*** Exercise input

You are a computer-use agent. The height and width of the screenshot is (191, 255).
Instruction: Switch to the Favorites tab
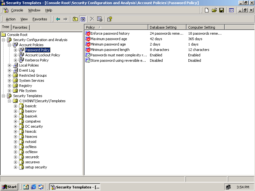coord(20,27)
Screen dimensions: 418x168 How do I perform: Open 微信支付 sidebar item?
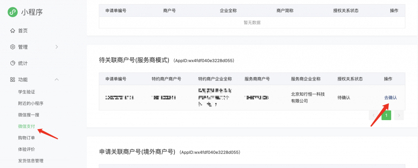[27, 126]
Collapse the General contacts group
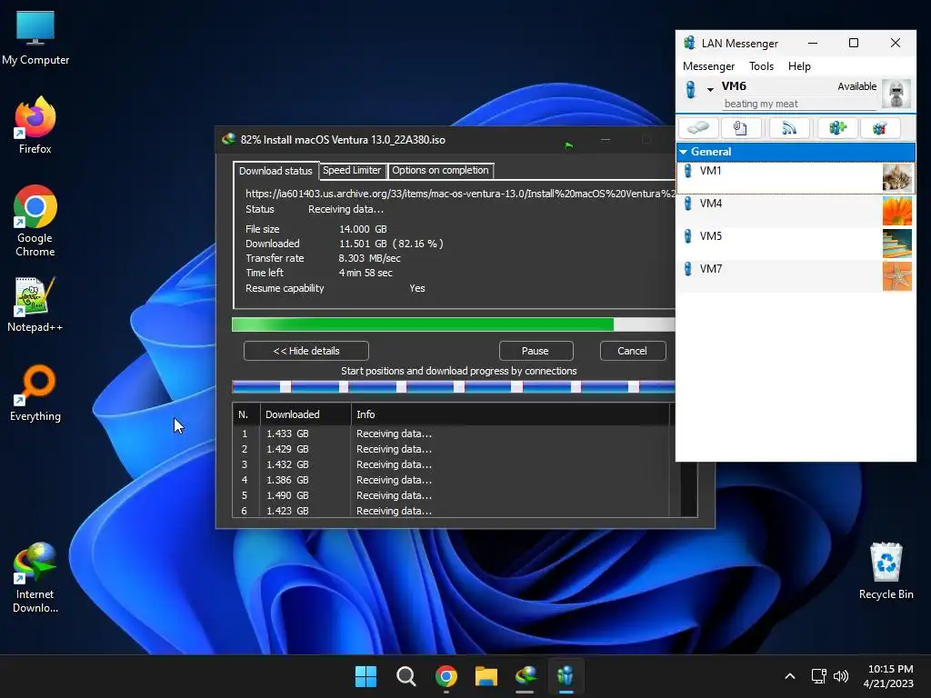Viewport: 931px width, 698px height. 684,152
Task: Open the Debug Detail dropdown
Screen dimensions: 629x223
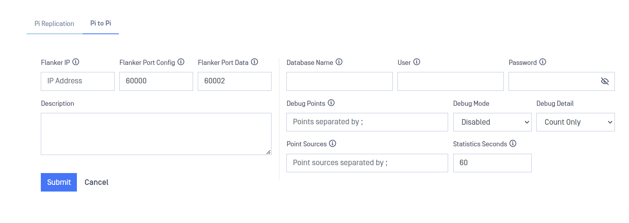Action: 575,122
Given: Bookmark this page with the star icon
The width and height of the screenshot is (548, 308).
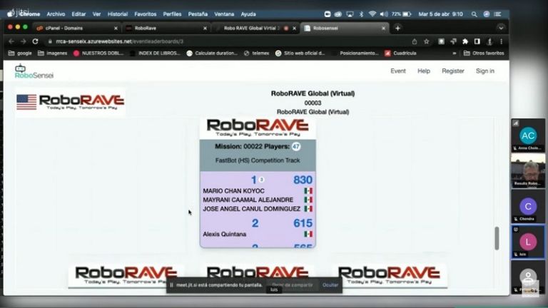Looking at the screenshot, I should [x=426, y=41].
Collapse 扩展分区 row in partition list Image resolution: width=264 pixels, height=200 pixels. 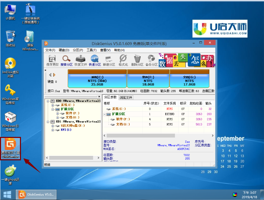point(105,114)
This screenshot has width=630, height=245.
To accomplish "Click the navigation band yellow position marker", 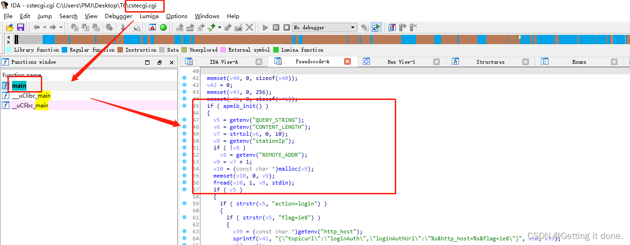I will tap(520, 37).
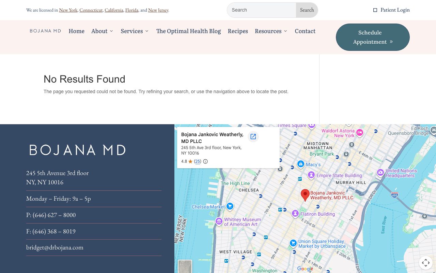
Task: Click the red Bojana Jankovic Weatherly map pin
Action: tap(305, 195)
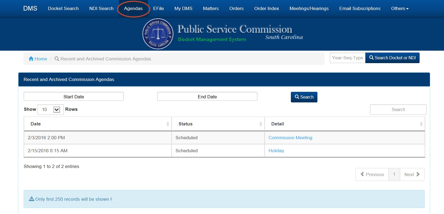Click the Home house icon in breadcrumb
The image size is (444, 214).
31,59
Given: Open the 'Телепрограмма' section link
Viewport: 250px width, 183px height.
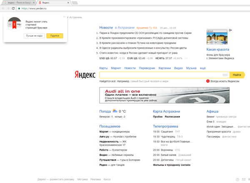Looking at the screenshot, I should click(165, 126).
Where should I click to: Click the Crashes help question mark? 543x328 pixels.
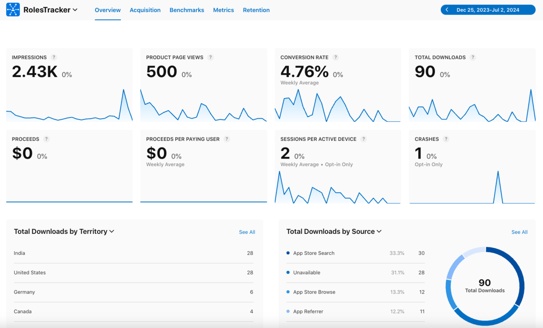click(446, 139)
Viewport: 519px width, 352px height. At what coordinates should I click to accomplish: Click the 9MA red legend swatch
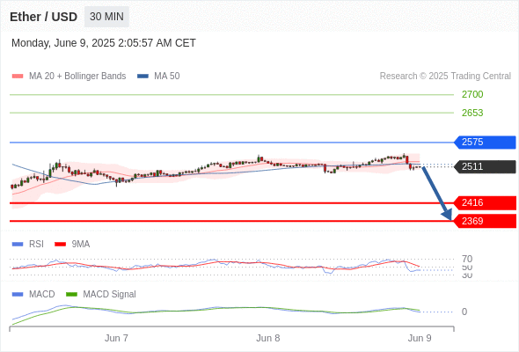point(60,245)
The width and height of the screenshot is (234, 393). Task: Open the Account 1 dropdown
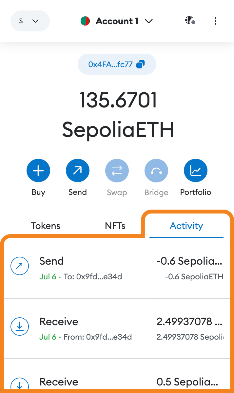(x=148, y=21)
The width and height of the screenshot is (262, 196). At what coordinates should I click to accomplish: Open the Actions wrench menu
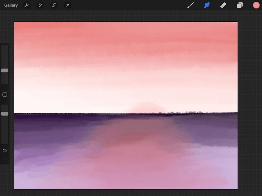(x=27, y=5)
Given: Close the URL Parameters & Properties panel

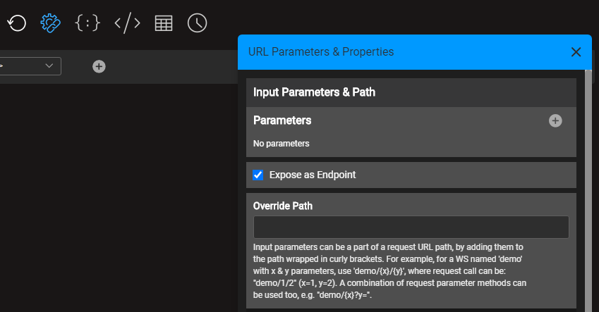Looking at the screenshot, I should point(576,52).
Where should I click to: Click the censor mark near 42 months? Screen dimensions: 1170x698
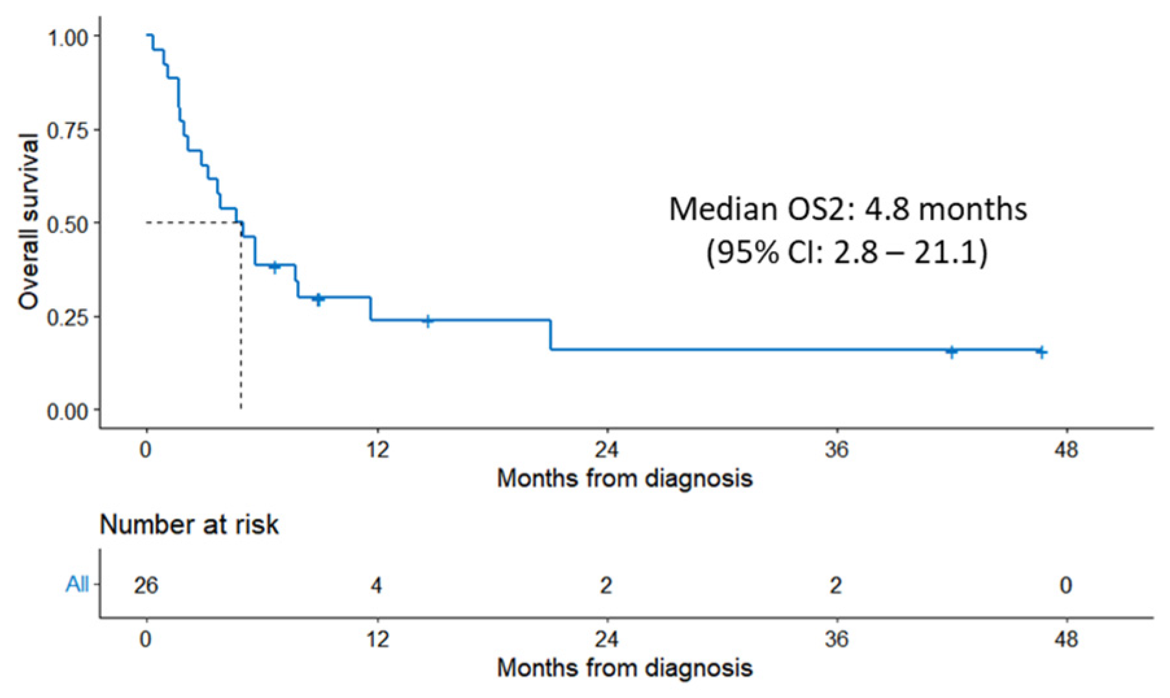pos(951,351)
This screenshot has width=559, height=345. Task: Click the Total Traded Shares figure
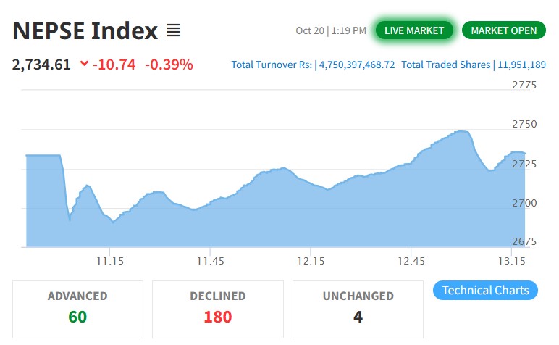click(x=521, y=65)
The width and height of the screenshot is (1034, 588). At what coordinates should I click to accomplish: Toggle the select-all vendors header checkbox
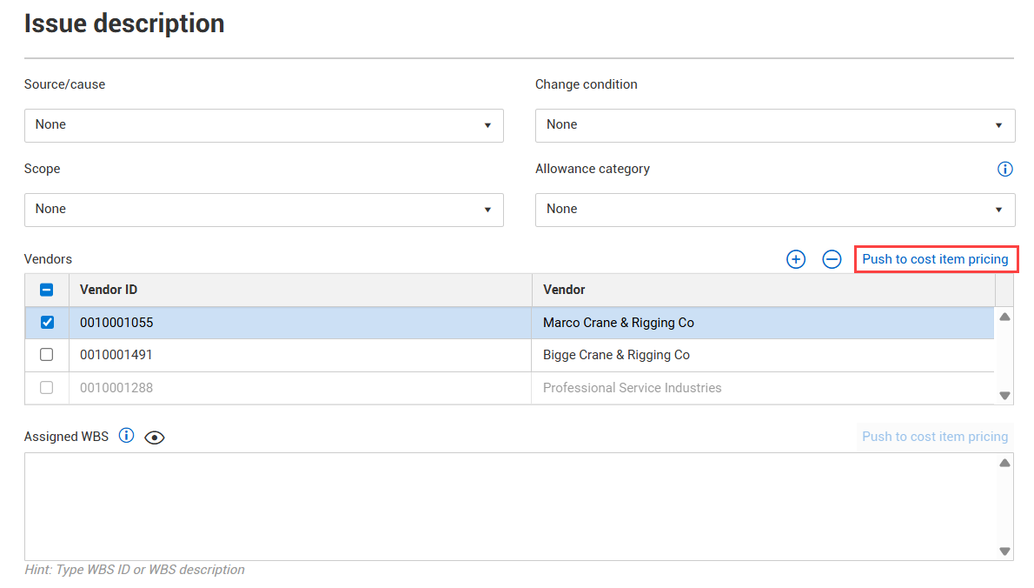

******
*** Exercise input

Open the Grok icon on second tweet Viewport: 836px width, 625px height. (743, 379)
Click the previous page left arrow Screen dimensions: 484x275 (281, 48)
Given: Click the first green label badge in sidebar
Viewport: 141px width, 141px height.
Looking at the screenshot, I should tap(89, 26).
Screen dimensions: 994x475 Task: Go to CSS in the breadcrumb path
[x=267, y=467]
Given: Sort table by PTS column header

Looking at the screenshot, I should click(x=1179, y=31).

******
*** Exercise input

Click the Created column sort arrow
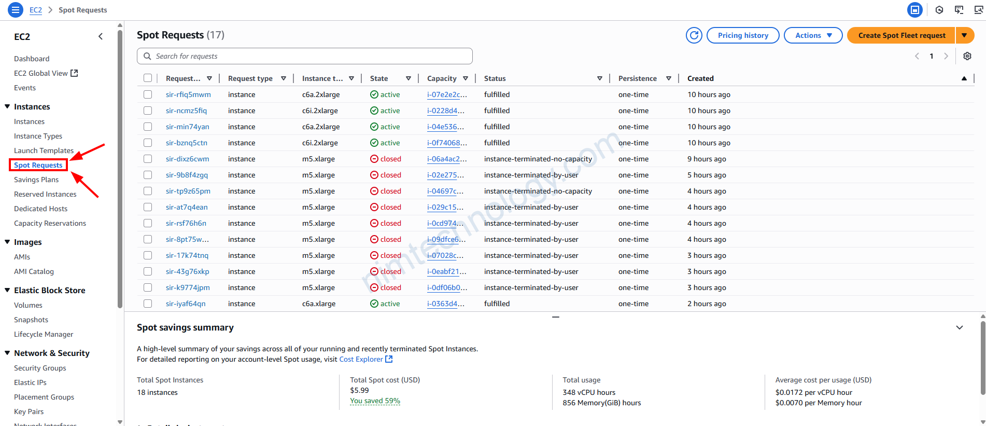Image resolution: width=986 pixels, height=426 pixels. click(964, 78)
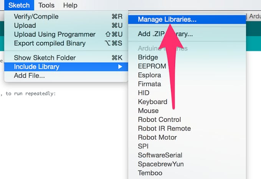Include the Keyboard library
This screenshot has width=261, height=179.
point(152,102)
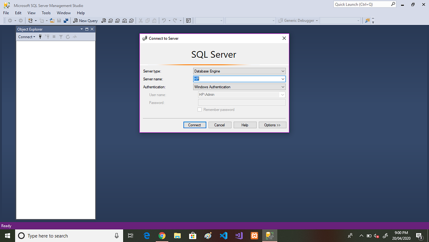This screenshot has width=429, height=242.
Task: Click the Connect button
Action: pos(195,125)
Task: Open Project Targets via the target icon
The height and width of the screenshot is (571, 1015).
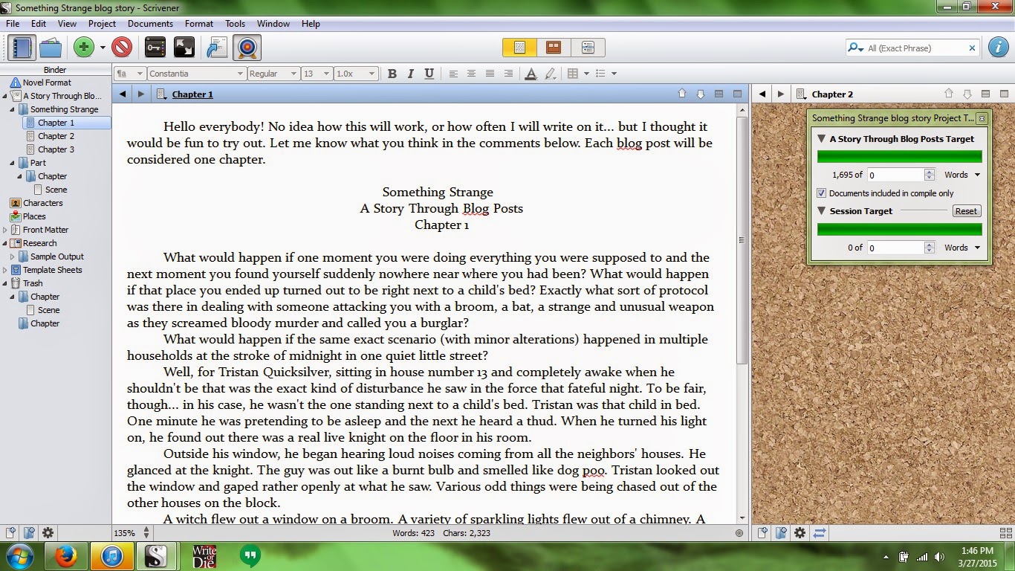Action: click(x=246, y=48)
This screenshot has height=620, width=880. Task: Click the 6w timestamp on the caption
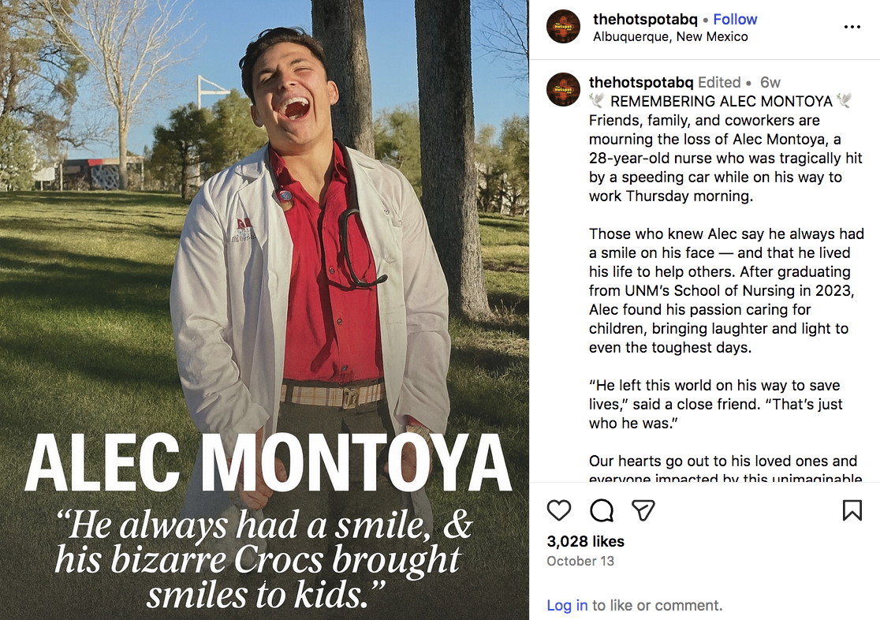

******

### Work required
Leave out the images and write out the lines above exactly, from the one with "Viewport: 250px width, 183px height." up to and including the one with "The width and height of the screenshot is (1034, 588).".

### Output
Viewport: 250px width, 183px height.
Looking at the screenshot, I should click(165, 126).
Where should I click to: Click the Crashes help question mark? 543x328 pixels.
click(446, 139)
Viewport: 519px width, 352px height. At what coordinates should I click to accomplish: Click the 9MA red legend swatch
point(60,245)
The width and height of the screenshot is (234, 393). Task: Open the Account 1 dropdown
(x=148, y=21)
The width and height of the screenshot is (262, 196). At what coordinates should I click to accomplish: Open the Actions wrench menu
(x=27, y=5)
Given: Close the URL Parameters & Properties panel

Looking at the screenshot, I should point(576,52).
Where should I click to: Click the censor mark near 42 months? Screen dimensions: 1170x698
pos(951,351)
This screenshot has width=559, height=345. Task: Click the Total Traded Shares figure
click(x=521, y=65)
The width and height of the screenshot is (1034, 588). At what coordinates should I click to accomplish: Toggle the select-all vendors header checkbox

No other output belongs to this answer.